Menurut dia, bila ada PIHK yang resmi melanggar aturan pihaknya bisa memberikan sanksi tegas mulai dari peringatan hingga pencabutan izin. Namun bila ada perusahaan travel yang melanggar Kemenag tidak bisa mencabut izin. Sebab perusahaan travel seperti itu biasanya tidak memiliki izin.
"Bila ada kasus. Yang bisa melaporkan adalah calon jamaah haji itu sendiri karena itu termasuk penipuan dan bukan wanprestasi," katanya.
Menurut dia, bila ada PIHK melakukan wanprestasi, pihaknya bisa melakukan tindakan mulai dari teguran sampai sanksi dan pengembalian hak-hak jamaah.
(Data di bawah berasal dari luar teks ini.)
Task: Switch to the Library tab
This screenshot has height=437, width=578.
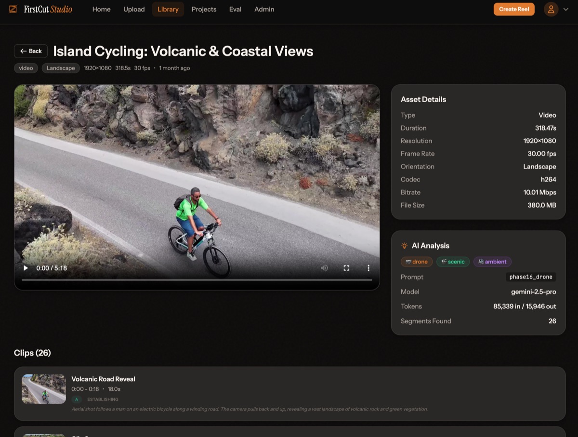Action: coord(168,9)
Sementara itu secara terpisah, Himpunan Penyelenggara Umroh dan Haji (HIMPUH) akan bekerja sama dengan Kementrian Agama untuk menertibkan penyelenggara ibadah haji khusus yang nakal. Saat ini kementrian agama telah melakukan MoU dengan sejumlah pihak yang tergabung dalam HIMPUH.
"Kita akan mendukung upaya dari pemerintah dalam hal ini Kemenag untuk menertibkan PIHK yg nakal," kata Wakil Sekjen HIMPUH, Muhammad Hasan.
Menurut Hasan jika ada anggota HIMPUH yang terbukti melakukan pelanggaran, pihaknya akan memberikan sanksi yang tegas. Namun jika tidak terbukti, pihaknya akan memberikan bantuan.
"Selama ini beluma ada dari anggota kami yang melanggar. Himpuh tidk pernah mendukung adanya haji non kuota karena itu melanggar aturan," pungkas Hasan.